I don’t know about political cartoons but photographer Jamie Beck and motion graphic artist Kevin Burg have used the GIF format to create what can only be described as art. Art is something that touches you, informs you, makes you think. Beck and Burg produce photographs with a small amount of movement that do just that.

They call them cinemagraphs, more than a picture but less than a video. They are like a moment in time brought to life in this file format. You can see them here and here. These are photographic gems that could be done no other way than by animated GIF.

This trend of animated GIF as art is seemingly a new one but more and more artists are exploring it. While the work of Beck and Burg was the first I saw they are not alone. A search at DesignBoom for articles tagged animated-gif-art brings up over a dozen other articles about artists exploring the use of the medium in interesting ways. Among them another favourite of mine, the DANSE$ project from Ryan Enn Hughes that he describes as ”combining aspects of photography, motion pictures and painting in a digital environment.” Hughes work moves away from the realism of Beck and Burg into a style reminiscent of impressionist paintings.

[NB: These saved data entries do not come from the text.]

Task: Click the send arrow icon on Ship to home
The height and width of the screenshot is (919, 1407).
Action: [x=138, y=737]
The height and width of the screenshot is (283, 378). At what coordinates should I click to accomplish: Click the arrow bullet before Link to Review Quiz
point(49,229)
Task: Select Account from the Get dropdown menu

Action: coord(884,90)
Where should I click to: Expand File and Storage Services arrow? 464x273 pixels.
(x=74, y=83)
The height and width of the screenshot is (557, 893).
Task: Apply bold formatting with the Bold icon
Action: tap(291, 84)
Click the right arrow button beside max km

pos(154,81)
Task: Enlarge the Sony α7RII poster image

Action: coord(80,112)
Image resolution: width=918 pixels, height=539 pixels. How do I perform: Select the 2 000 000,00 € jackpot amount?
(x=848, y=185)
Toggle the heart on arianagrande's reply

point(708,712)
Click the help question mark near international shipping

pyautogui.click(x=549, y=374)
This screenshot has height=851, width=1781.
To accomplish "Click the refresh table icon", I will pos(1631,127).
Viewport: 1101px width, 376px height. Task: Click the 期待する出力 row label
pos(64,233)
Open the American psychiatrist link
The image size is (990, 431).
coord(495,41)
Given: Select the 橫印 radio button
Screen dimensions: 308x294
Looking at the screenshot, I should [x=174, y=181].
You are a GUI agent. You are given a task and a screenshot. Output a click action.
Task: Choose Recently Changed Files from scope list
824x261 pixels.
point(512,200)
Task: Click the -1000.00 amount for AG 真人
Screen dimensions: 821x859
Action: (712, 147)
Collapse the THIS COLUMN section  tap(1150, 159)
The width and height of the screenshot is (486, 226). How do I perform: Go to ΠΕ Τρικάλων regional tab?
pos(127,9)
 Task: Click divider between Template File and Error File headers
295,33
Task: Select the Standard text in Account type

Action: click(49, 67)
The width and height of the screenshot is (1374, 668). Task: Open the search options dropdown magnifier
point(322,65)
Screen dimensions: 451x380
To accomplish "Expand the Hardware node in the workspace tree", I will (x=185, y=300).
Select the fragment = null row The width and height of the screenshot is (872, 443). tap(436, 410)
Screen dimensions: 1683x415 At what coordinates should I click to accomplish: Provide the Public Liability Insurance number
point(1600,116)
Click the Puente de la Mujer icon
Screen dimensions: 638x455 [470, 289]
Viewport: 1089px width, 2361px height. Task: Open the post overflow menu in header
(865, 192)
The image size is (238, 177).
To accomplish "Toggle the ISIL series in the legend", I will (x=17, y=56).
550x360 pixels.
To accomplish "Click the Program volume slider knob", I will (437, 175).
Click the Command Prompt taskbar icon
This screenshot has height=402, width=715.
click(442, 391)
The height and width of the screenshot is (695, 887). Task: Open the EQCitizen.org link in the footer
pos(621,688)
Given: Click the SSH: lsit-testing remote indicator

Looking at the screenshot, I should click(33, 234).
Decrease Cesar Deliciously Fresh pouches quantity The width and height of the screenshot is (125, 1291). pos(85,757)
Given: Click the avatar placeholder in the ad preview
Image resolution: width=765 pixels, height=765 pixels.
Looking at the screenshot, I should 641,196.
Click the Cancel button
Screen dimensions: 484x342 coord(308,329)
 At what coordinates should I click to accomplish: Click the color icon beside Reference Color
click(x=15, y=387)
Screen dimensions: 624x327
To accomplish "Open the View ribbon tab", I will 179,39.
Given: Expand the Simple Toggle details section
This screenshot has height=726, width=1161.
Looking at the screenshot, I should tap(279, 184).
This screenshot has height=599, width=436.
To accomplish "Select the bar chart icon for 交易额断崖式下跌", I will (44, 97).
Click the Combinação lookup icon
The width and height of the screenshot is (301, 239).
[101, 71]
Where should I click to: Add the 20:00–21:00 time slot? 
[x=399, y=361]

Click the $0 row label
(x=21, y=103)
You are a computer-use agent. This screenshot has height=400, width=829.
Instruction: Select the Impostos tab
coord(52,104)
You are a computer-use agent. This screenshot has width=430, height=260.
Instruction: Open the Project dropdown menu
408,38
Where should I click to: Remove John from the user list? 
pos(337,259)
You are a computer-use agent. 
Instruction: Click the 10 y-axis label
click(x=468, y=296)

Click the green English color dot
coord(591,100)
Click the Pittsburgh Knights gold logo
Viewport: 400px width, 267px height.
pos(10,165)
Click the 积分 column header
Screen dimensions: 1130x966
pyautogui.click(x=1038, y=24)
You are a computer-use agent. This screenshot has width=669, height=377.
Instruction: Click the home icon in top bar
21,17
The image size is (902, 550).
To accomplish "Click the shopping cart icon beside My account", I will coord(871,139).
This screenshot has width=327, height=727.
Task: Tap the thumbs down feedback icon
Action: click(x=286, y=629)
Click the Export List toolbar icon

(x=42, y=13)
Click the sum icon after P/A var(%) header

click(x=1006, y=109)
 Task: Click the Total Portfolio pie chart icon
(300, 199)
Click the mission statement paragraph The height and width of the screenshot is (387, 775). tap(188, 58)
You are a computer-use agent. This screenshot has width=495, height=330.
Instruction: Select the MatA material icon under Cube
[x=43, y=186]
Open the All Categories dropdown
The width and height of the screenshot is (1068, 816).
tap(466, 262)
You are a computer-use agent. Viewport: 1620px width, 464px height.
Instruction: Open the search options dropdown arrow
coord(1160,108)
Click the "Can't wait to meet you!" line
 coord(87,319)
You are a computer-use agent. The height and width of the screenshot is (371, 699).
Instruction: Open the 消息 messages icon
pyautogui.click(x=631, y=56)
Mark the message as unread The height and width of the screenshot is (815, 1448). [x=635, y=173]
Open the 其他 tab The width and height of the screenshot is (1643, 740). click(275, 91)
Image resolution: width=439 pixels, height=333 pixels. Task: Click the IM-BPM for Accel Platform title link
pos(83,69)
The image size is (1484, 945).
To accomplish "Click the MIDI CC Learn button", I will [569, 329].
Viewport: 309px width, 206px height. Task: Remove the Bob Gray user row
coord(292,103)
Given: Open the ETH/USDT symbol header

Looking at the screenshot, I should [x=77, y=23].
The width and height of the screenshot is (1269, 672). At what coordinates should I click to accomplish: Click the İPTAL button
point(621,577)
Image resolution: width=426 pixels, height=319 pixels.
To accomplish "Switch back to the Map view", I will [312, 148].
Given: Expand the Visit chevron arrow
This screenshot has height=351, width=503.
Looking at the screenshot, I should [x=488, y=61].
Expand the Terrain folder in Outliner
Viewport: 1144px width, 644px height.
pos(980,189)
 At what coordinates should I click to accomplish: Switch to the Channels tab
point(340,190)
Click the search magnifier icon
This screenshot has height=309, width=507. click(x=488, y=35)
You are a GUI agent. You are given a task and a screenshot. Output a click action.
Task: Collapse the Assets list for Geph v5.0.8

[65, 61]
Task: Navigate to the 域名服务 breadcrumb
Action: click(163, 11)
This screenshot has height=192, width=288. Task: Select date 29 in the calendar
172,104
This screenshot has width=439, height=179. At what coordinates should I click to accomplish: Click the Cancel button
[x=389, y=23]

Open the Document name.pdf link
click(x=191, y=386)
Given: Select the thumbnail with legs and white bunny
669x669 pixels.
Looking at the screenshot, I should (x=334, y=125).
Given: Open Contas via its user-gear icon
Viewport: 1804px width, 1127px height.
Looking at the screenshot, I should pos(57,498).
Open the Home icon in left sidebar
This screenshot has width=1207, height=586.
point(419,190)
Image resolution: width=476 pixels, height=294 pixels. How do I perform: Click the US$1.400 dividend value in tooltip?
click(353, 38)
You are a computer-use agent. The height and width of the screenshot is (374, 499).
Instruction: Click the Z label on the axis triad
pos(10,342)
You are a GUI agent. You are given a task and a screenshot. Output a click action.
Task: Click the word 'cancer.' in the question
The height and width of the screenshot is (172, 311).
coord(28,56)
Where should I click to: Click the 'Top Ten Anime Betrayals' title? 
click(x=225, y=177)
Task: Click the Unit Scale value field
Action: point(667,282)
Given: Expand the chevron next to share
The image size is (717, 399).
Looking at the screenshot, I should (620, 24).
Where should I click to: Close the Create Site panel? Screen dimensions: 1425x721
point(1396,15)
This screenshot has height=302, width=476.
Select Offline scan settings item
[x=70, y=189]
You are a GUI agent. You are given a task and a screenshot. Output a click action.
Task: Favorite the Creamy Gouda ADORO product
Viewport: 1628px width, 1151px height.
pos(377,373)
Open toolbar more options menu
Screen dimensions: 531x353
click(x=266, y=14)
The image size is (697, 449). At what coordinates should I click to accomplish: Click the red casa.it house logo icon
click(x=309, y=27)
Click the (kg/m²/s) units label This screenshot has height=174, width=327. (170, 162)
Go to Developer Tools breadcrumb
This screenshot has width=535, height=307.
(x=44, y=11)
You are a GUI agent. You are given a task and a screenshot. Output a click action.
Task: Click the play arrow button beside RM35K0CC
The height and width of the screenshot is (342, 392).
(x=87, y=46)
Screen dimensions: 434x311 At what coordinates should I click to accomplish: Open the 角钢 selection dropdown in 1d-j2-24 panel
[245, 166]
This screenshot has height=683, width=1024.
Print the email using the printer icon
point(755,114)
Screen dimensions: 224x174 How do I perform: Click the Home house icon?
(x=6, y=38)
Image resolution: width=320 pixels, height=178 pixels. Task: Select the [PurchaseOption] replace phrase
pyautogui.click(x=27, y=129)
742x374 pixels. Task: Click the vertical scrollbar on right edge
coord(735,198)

Earlier this year The Photographer’s Gallery in London had an exhibition of animated GIFs.

“In a world where most Digital SLR cameras can shoot high definition video, digital technology raises questions concerning what a photograph is and how we make sense of it,” said Katrina Sluis, the curator of a digital series that begins with the animated GIF exhibit, in a statement. “Our opening show embraces the animated GIF as a uniquely screen-based image.”

Is the animated GIF the political cartoon of the new millenium? Perhaps not but this format is certainly more than high school hijinks. The web is as broad as it is deep and just like everything else; Instagram, Flickr, YouTube, Tumblr and even WordPress blogs; it is possible to find the juvenile, the silly and the amusing but it is also possible, in all of those places to find more — intelligence, taste, skill and yes, art.